El tema de fondo es que nuestro modelo político está agotado porque no funciona como una efectiva democracia en la que el elector es el mandante y el electo el mandatario que tiene obligación de cumplir con un mandato. Para empezar, no existe una clara línea que defina las representaciones y por ello nuestros diputados se representan a sí mismos, a quienes les financiaron sus campañas y, mientras les conviene, a sus partidos políticos, porque ya está visto que en este último caso la lealtad perdura únicamente mientras persiste la esperanza de ser reelectos y a la menor sombra de duda todos hacen bártulos para emigrar a otras formaciones politiqueras que andan a la caza de activistas para que hagan campaña en los diferentes distritos electorales.
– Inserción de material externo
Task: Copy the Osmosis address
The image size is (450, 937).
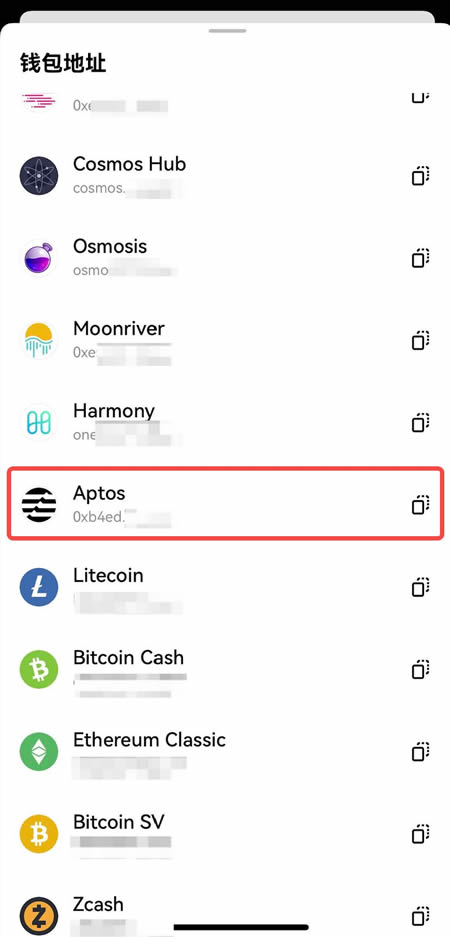Action: click(x=421, y=258)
No pretendo decir que no hay que depurar y que nos tenemos que resignar a tener el tipo de Congreso que tenemos, sino que mi intención es hacer ver que la depuración tiene que ser en realidad profunda y para ello es indispensable que se modifiquen las reglas de juego. Ya tuvimos la experiencia de una depuración que no sirvió para nada y que terminó siendo una medicina peor que la enfermedad cuando tras el serranazo, Ramiro de León Carpio procedió a la reforma constitucional que hizo viable la mal llamada depuración. Depurar es, básicamente, limpiar algo y eso no se logró con aquel experimento ni se lograría ahora con uno similar. Para purificar nuestro sistema político es indispensable someterlo a una profunda revisión porque tal y como están las cosas, está visto que cada elección nos lleva peores elementos que los anteriores y no hay razón lógica ni valedera para suponer que tras una depuración se vaya a romper esa tendencia. Por el contrario, ya estarán agazapados y listos los sustitutos que vendrán, como pasa cada cuatro años, corregidos y aumentados para generar una nueva frustración en un pueblo que no ve salida a esa cooptación que de las instituciones democráticas han hecho los poderes ocultos o fácticos que tienen secuestrada la institucionalidad para que sirva únicamente a sus propios intereses mediante la más burda y generalizada corrupción.
No basta, pues, con tener nuevos diputados. Lo que urge es tener buenos diputados y esos no llegarán si nos ponemos a jugar sillas musicales.